[Stored data entries]
---+---

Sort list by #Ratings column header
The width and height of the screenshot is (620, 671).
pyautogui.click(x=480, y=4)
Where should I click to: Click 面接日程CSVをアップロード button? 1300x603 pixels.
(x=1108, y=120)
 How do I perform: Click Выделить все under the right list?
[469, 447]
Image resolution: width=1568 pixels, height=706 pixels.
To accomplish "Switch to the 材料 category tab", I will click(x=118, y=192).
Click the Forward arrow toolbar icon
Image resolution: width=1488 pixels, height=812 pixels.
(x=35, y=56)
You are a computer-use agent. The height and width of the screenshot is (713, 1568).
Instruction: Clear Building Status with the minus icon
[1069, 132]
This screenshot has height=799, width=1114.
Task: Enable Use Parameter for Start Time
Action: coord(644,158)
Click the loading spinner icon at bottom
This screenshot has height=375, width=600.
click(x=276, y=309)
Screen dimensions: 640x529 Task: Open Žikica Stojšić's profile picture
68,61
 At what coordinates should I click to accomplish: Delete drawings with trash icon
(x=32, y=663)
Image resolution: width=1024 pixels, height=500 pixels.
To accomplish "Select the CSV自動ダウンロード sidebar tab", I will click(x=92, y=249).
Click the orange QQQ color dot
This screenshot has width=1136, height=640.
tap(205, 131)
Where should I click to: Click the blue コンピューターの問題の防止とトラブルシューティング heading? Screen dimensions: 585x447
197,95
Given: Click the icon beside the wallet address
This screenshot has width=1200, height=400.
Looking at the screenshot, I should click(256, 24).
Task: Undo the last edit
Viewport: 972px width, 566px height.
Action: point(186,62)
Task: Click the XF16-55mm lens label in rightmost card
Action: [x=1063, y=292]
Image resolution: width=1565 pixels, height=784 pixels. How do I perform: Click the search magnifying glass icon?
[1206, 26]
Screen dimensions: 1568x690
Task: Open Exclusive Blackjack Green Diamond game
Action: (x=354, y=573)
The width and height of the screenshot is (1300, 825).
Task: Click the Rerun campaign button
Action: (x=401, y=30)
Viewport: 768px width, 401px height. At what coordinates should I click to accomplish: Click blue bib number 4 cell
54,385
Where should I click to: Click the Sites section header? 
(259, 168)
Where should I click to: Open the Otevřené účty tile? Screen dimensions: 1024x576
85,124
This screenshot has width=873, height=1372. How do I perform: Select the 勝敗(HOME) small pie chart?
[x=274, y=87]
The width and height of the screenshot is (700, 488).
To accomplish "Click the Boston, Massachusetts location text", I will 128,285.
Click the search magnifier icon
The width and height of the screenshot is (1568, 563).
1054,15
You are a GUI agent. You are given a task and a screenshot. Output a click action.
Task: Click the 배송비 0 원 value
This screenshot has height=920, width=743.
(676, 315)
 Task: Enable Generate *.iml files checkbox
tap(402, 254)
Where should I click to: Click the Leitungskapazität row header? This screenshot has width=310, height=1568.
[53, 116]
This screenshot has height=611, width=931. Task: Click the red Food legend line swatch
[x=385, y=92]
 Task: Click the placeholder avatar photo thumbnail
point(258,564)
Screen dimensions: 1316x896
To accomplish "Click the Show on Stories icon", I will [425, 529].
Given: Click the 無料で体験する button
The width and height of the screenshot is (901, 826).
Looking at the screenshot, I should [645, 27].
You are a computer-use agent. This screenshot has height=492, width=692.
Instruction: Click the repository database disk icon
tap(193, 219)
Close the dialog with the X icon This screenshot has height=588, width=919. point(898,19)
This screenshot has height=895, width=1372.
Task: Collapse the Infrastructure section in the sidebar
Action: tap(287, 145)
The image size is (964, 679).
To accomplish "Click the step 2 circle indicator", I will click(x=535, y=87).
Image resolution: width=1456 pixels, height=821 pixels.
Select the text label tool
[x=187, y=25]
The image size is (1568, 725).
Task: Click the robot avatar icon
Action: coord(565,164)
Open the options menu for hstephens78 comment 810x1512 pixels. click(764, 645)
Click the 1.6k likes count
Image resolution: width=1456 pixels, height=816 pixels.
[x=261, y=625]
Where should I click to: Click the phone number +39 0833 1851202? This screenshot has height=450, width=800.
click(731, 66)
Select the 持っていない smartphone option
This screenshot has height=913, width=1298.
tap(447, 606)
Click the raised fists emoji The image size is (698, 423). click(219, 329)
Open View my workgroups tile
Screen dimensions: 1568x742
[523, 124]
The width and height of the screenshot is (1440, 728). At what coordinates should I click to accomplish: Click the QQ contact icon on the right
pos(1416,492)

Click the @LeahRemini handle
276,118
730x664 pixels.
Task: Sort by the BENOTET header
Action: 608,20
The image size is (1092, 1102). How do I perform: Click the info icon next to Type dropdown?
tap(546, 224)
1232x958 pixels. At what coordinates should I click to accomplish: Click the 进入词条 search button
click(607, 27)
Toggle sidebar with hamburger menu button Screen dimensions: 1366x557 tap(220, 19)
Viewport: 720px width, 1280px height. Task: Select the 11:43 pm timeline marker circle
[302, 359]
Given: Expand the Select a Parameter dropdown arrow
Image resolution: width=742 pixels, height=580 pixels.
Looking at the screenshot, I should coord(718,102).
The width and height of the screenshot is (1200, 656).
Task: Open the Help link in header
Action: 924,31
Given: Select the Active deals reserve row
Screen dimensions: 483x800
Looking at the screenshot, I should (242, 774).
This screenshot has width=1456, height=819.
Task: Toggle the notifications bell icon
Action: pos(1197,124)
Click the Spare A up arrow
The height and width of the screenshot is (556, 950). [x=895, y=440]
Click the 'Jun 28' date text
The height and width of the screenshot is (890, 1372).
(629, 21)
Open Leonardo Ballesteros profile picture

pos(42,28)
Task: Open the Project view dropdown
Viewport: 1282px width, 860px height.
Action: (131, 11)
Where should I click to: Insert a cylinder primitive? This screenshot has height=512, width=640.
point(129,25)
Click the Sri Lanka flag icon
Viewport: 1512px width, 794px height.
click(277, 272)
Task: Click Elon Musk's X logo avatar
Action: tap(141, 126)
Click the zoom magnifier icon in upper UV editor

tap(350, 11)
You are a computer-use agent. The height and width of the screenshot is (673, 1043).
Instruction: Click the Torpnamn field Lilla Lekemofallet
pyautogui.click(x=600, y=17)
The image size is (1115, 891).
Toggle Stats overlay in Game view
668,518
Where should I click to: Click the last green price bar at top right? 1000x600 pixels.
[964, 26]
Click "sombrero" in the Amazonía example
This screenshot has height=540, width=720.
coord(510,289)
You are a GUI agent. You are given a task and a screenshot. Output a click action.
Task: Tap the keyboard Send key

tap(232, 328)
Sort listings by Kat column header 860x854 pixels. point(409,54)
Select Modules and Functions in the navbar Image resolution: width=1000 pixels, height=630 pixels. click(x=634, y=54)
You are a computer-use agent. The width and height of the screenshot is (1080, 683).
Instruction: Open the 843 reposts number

---+---

**INSTRUCTIONS FOR THE TASK:**
The task calls for all the records above to be repeated exactly.

**SOLUTION FOR THIS TASK:**
Sort list by #Ratings column header
The width and height of the screenshot is (620, 671).
pyautogui.click(x=480, y=4)
Where should I click to: Click 面接日程CSVをアップロード button? 1300x603 pixels.
(x=1108, y=120)
 How do I perform: Click Выделить все under the right list?
[469, 447]
Image resolution: width=1568 pixels, height=706 pixels.
To accomplish "Switch to the 材料 category tab", I will click(x=118, y=192).
Click the Forward arrow toolbar icon
Image resolution: width=1488 pixels, height=812 pixels.
(x=35, y=56)
You are a computer-use agent. The height and width of the screenshot is (713, 1568).
Instruction: Clear Building Status with the minus icon
[1069, 132]
This screenshot has height=799, width=1114.
Task: Enable Use Parameter for Start Time
Action: coord(644,158)
Click the loading spinner icon at bottom
This screenshot has height=375, width=600.
click(x=276, y=309)
Screen dimensions: 640x529 Task: Open Žikica Stojšić's profile picture
68,61
 At what coordinates should I click to accomplish: Delete drawings with trash icon
(x=32, y=663)
Image resolution: width=1024 pixels, height=500 pixels.
To accomplish "Select the CSV自動ダウンロード sidebar tab", I will click(x=92, y=249).
Click the orange QQQ color dot
This screenshot has width=1136, height=640.
tap(205, 131)
Where should I click to: Click the blue コンピューターの問題の防止とトラブルシューティング heading? Screen dimensions: 585x447
197,95
Given: Click the icon beside the wallet address
This screenshot has width=1200, height=400.
Looking at the screenshot, I should click(256, 24).
Task: Undo the last edit
Viewport: 972px width, 566px height.
Action: point(186,62)
Task: Click the XF16-55mm lens label in rightmost card
Action: [x=1063, y=292]
Image resolution: width=1565 pixels, height=784 pixels. How do I perform: Click the search magnifying glass icon?
[1206, 26]
Screen dimensions: 1568x690
Task: Open Exclusive Blackjack Green Diamond game
Action: (x=354, y=573)
The width and height of the screenshot is (1300, 825).
Task: Click the Rerun campaign button
Action: (x=401, y=30)
Viewport: 768px width, 401px height. At what coordinates should I click to accomplish: Click blue bib number 4 cell
54,385
Where should I click to: Click the Sites section header? 
(259, 168)
Where should I click to: Open the Otevřené účty tile? Screen dimensions: 1024x576
85,124
This screenshot has width=873, height=1372. How do I perform: Select the 勝敗(HOME) small pie chart?
[x=274, y=87]
The width and height of the screenshot is (700, 488).
To accomplish "Click the Boston, Massachusetts location text", I will 128,285.
Click the search magnifier icon
The width and height of the screenshot is (1568, 563).
1054,15
You are a GUI agent. You are given a task and a screenshot. Output a click action.
Task: Click the 배송비 0 원 value
This screenshot has height=920, width=743.
(676, 315)
 Task: Enable Generate *.iml files checkbox
tap(402, 254)
Where should I click to: Click the Leitungskapazität row header? This screenshot has width=310, height=1568.
[53, 116]
This screenshot has height=611, width=931. Task: Click the red Food legend line swatch
[x=385, y=92]
 Task: Click the placeholder avatar photo thumbnail
point(258,564)
Screen dimensions: 1316x896
To accomplish "Click the Show on Stories icon", I will [425, 529].
Given: Click the 無料で体験する button
The width and height of the screenshot is (901, 826).
Looking at the screenshot, I should [645, 27].
You are a computer-use agent. This screenshot has height=492, width=692.
Instruction: Click the repository database disk icon
tap(193, 219)
Close the dialog with the X icon This screenshot has height=588, width=919. point(898,19)
This screenshot has height=895, width=1372.
Task: Collapse the Infrastructure section in the sidebar
Action: tap(287, 145)
The image size is (964, 679).
To accomplish "Click the step 2 circle indicator", I will click(x=535, y=87).
Image resolution: width=1456 pixels, height=821 pixels.
Select the text label tool
[x=187, y=25]
The image size is (1568, 725).
Task: Click the robot avatar icon
Action: coord(565,164)
Open the options menu for hstephens78 comment 810x1512 pixels. click(764, 645)
Click the 1.6k likes count
Image resolution: width=1456 pixels, height=816 pixels.
[x=261, y=625]
Where should I click to: Click the phone number +39 0833 1851202? This screenshot has height=450, width=800.
click(731, 66)
Select the 持っていない smartphone option
This screenshot has height=913, width=1298.
tap(447, 606)
Click the raised fists emoji The image size is (698, 423). click(219, 329)
Open View my workgroups tile
Screen dimensions: 1568x742
[523, 124]
The width and height of the screenshot is (1440, 728). At what coordinates should I click to accomplish: Click the QQ contact icon on the right
pos(1416,492)

Click the @LeahRemini handle
276,118
730x664 pixels.
Task: Sort by the BENOTET header
Action: 608,20
The image size is (1092, 1102). How do I perform: Click the info icon next to Type dropdown?
tap(546, 224)
1232x958 pixels. At what coordinates should I click to accomplish: Click the 进入词条 search button
click(607, 27)
Toggle sidebar with hamburger menu button Screen dimensions: 1366x557 tap(220, 19)
Viewport: 720px width, 1280px height. Task: Select the 11:43 pm timeline marker circle
[302, 359]
Given: Expand the Select a Parameter dropdown arrow
Image resolution: width=742 pixels, height=580 pixels.
Looking at the screenshot, I should coord(718,102).
The width and height of the screenshot is (1200, 656).
Task: Open the Help link in header
Action: 924,31
Given: Select the Active deals reserve row
Screen dimensions: 483x800
Looking at the screenshot, I should (242, 774).
This screenshot has width=1456, height=819.
Task: Toggle the notifications bell icon
Action: pos(1197,124)
Click the Spare A up arrow
The height and width of the screenshot is (556, 950). [x=895, y=440]
Click the 'Jun 28' date text
The height and width of the screenshot is (890, 1372).
(629, 21)
Open Leonardo Ballesteros profile picture

pos(42,28)
Task: Open the Project view dropdown
Viewport: 1282px width, 860px height.
Action: (131, 11)
Where should I click to: Insert a cylinder primitive? This screenshot has height=512, width=640.
point(129,25)
Click the Sri Lanka flag icon
Viewport: 1512px width, 794px height.
click(277, 272)
Task: Click Elon Musk's X logo avatar
Action: tap(141, 126)
Click the zoom magnifier icon in upper UV editor

tap(350, 11)
You are a computer-use agent. The height and width of the screenshot is (673, 1043).
Instruction: Click the Torpnamn field Lilla Lekemofallet
pyautogui.click(x=600, y=17)
The image size is (1115, 891).
Toggle Stats overlay in Game view
668,518
Where should I click to: Click the last green price bar at top right? 1000x600 pixels.
[964, 26]
Click "sombrero" in the Amazonía example
This screenshot has height=540, width=720.
coord(510,289)
You are a GUI agent. You are given a task and a screenshot. Output a click action.
Task: Tap the keyboard Send key

tap(232, 328)
Sort listings by Kat column header 860x854 pixels. point(409,54)
Select Modules and Functions in the navbar Image resolution: width=1000 pixels, height=630 pixels. click(x=634, y=54)
You are a computer-use agent. The width and height of the screenshot is (1080, 683).
Instruction: Open the 843 reposts number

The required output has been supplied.